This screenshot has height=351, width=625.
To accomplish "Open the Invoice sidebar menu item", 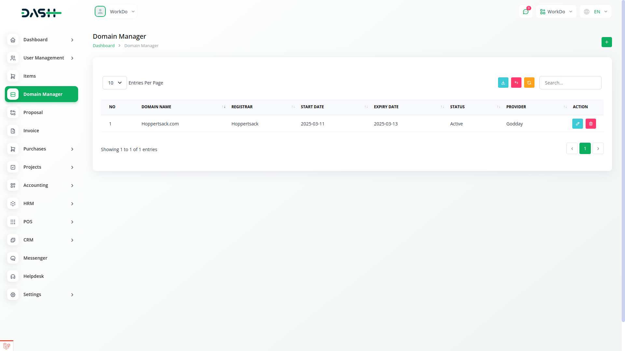I will [31, 131].
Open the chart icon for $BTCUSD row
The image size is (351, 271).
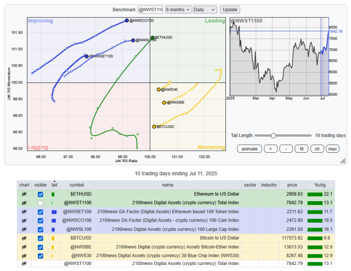coord(25,237)
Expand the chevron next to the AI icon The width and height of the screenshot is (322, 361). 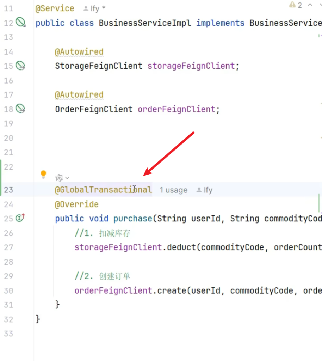point(67,178)
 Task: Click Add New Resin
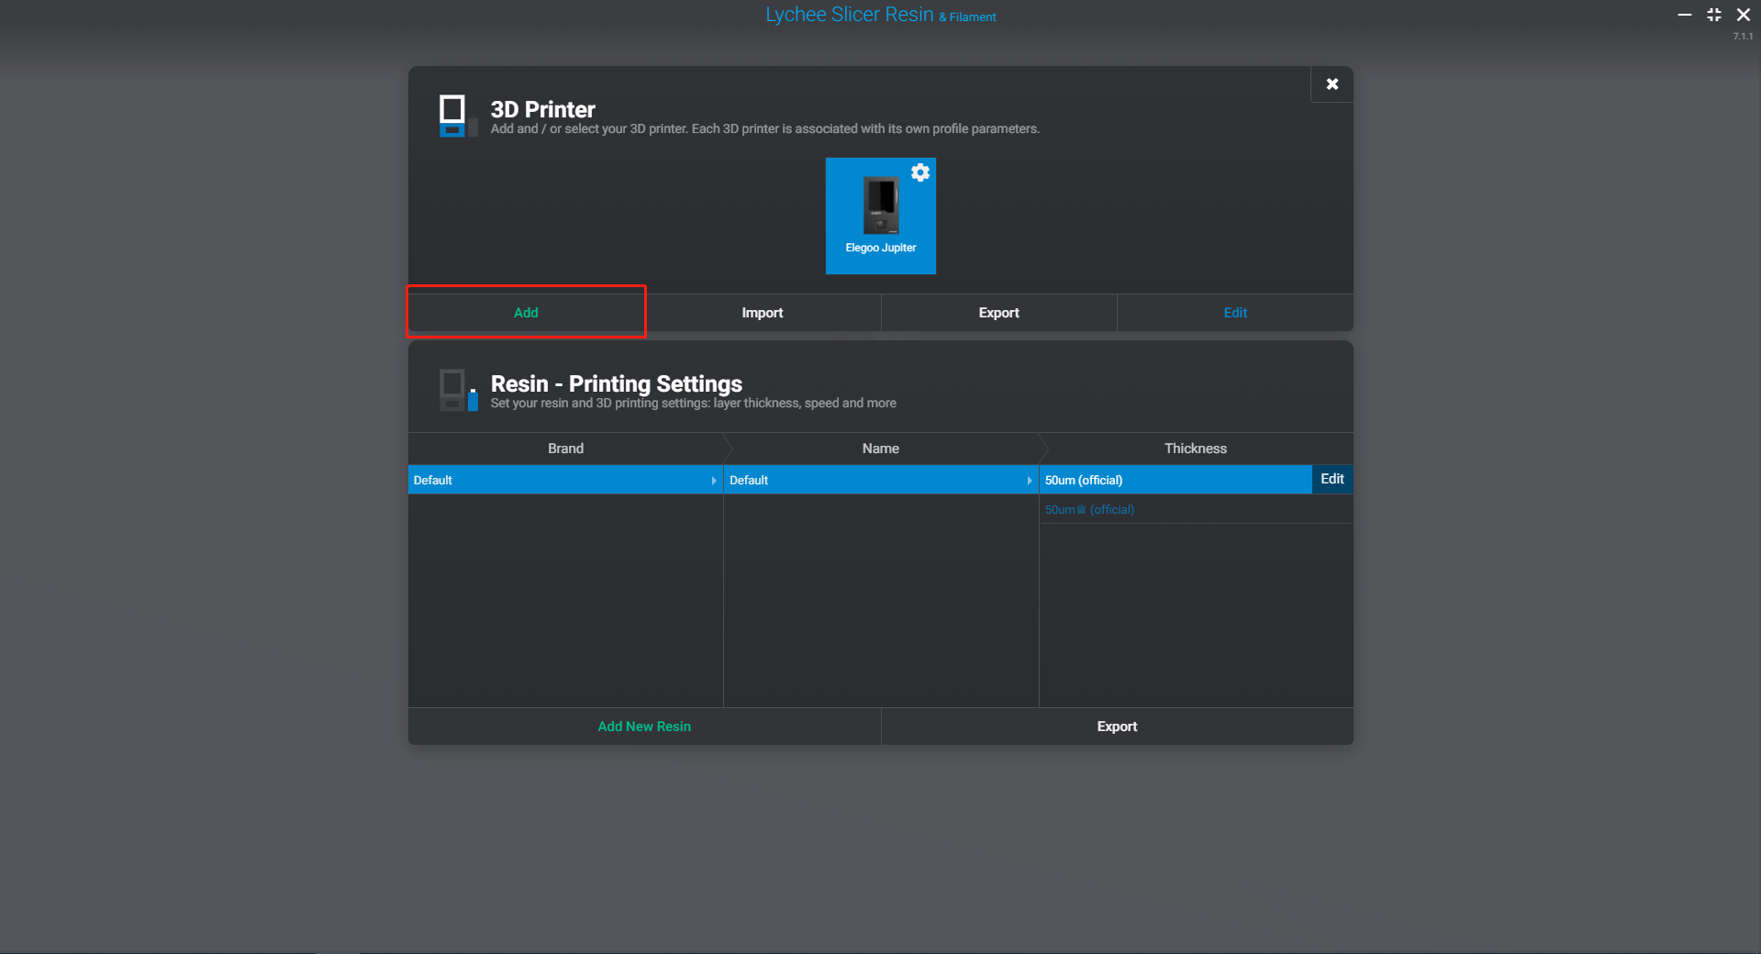(644, 727)
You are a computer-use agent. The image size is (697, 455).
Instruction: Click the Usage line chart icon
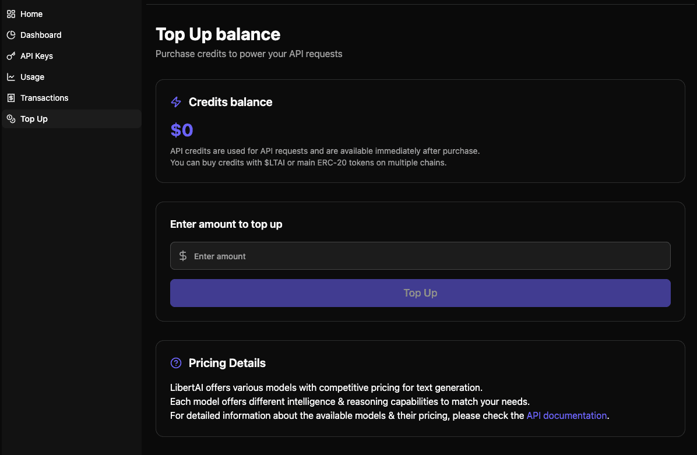click(11, 77)
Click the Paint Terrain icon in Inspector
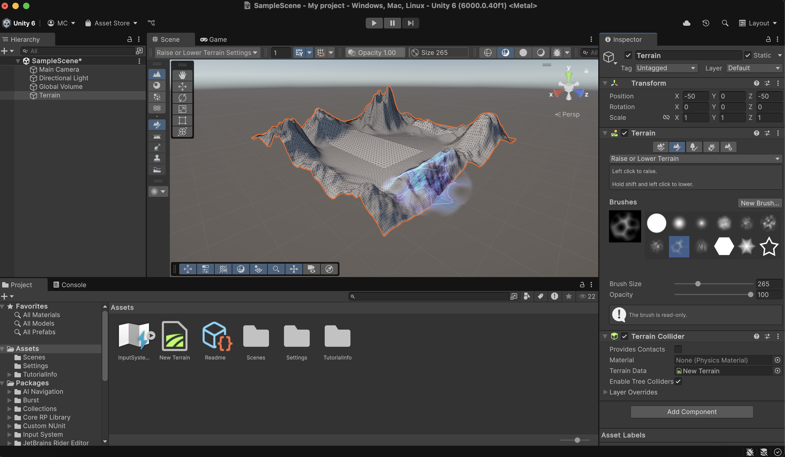 677,147
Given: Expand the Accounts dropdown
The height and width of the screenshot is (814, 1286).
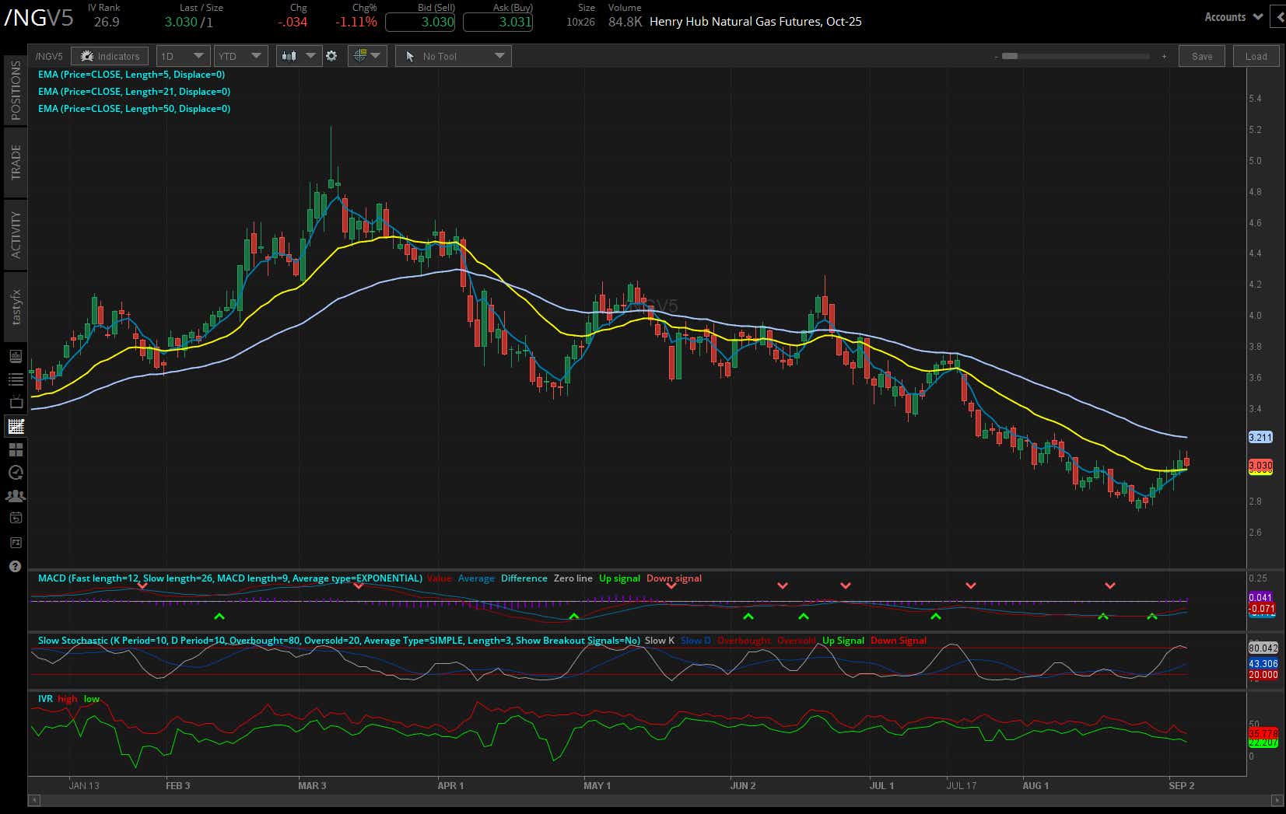Looking at the screenshot, I should [1232, 16].
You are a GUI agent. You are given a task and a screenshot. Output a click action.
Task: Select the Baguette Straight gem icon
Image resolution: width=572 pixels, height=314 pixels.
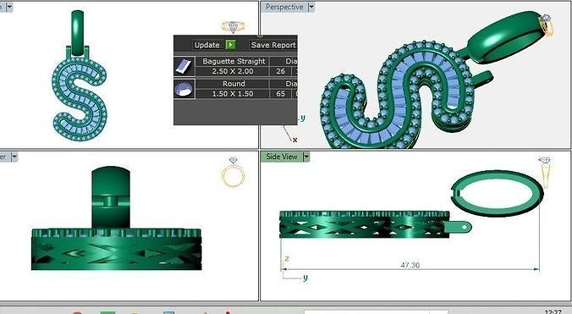coord(184,66)
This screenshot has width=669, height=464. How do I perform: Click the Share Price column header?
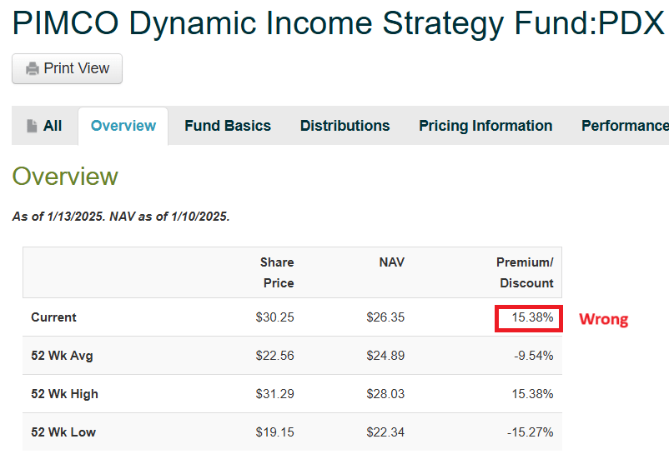pyautogui.click(x=277, y=272)
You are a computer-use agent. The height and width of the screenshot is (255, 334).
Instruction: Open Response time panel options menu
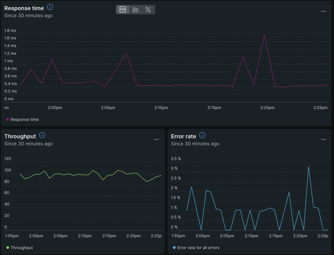click(323, 11)
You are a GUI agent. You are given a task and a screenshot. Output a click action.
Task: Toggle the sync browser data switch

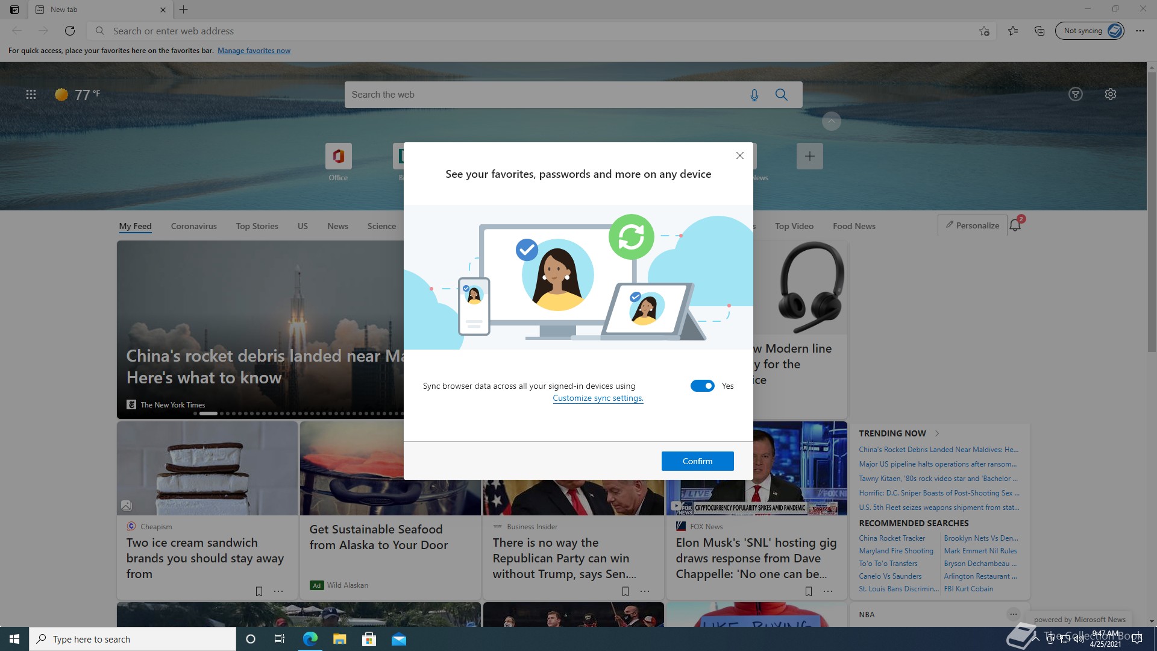[x=702, y=386]
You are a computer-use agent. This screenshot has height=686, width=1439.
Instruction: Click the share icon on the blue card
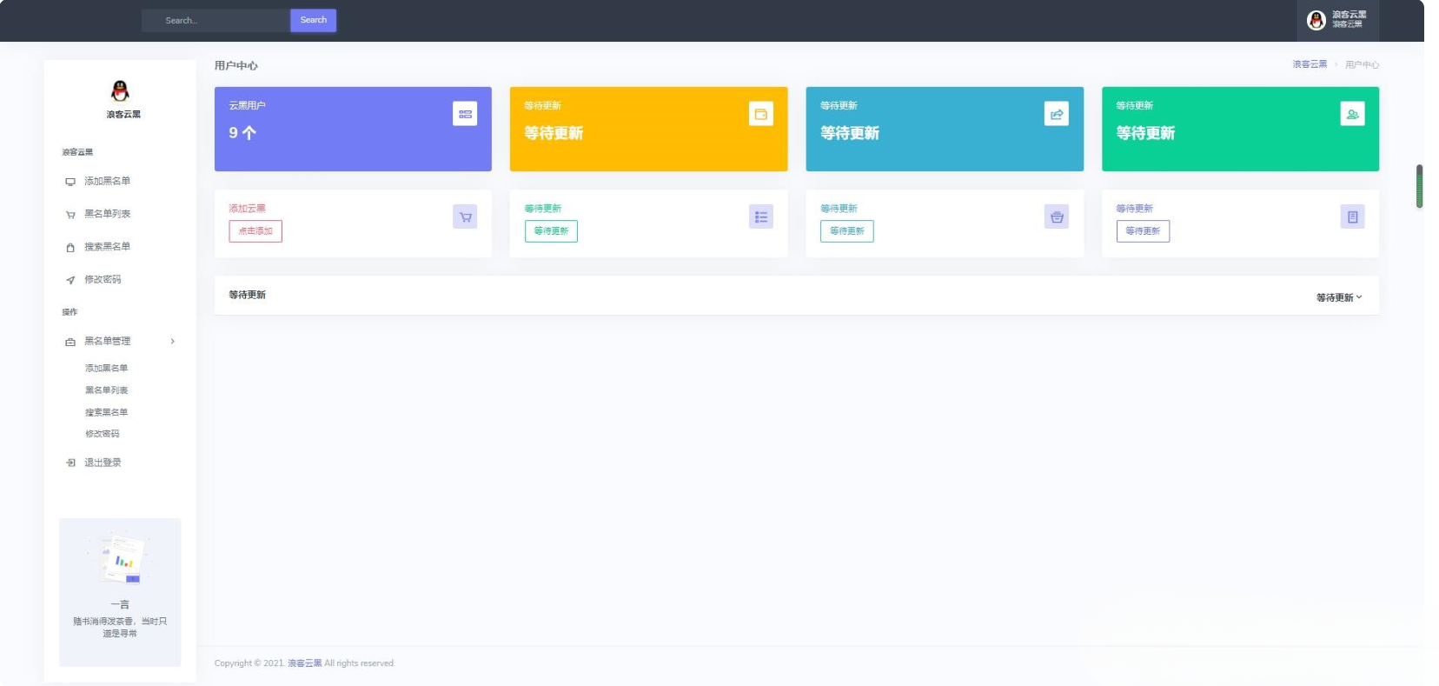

▶ [What is needed] Copy the records word for word, from the line containing "You are a computer-use agent. The height" through the end of the records. Leave the pictures out of your copy.

▶ [Solved problem]
You are a computer-use agent. The height and width of the screenshot is (255, 334).
Instruction: Open Response time panel options menu
click(323, 11)
You are a GUI agent. You are given a task and a screenshot. Output a click action.
Task: Toggle the sync browser data switch

[x=702, y=386]
You are a computer-use agent. This screenshot has height=686, width=1439.
Instruction: Click the share icon on the blue card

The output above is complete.